The person who serves as the executor of an estate has to do a lot of work. They have to secure property and communicate with creditors. They have to initiate probate proceedings and file taxes. They may have to sell property and distribute items to family members.
All of that can require many hours of work every week for a year or longer. Unfortunately, some executors just don’t do the work. That can have disastrous consequences like the three below.
Major assets start to lose value
Did you know that a home sitting vacant starts to lose value almost immediately? Vehicles that no one drives and that don’t receive proper maintenance could also lose some of their worth due to neglect. When an executor doesn’t take immediate steps to secure and manage major assets, the overall value of the estate may go down.

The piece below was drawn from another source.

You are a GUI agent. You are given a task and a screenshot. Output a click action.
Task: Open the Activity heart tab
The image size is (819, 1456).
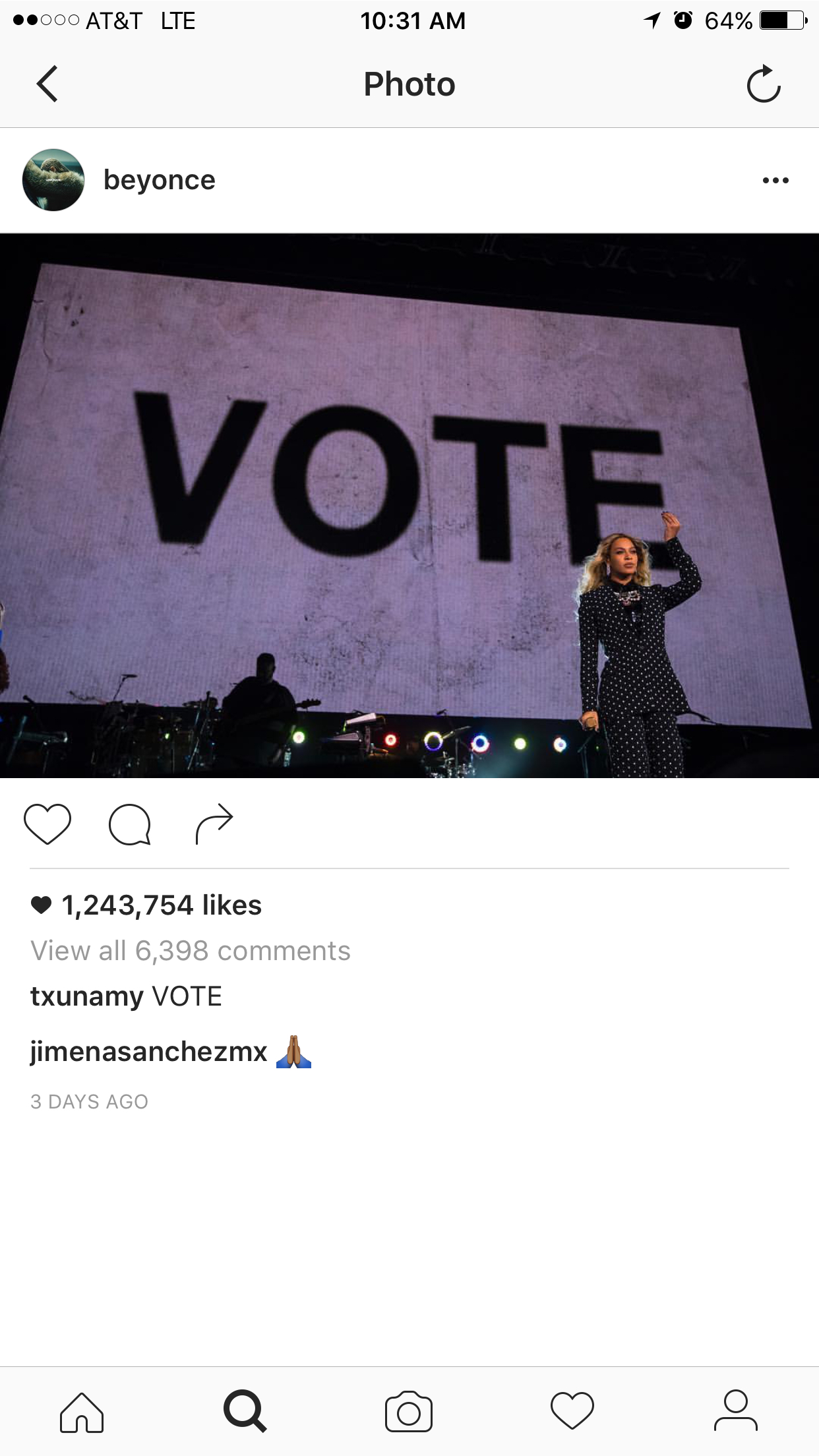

Creditor claims may increase due to non-payment
An executor needs to reach out to utility companies, mortgage lenders and many other businesses to settle financial accounts when someone dies. If they take more than a few weeks to start that process, there could be a massive accumulation of interest and late fees that will diminish the assets the estate has to distribute to others.
Assets from the estate could go missing or get destroyed
If the deceased party rented their home, a landlord might get sick of waiting for rent or for someone to come clean out the unit. Everything that the family had hoped to and here it might wind up in the trash. On the other hand, if someone owns their own home and family members had access to that home, people might steal property from the estate before the executor secures the residence.
An executor who doesn’t act in a timely manner damages the value of the estate and fails in their duty to the beneficiaries. Recognizing signs of executor incompetence could be a reason for you to initiate probate litigation to defend your inheritance.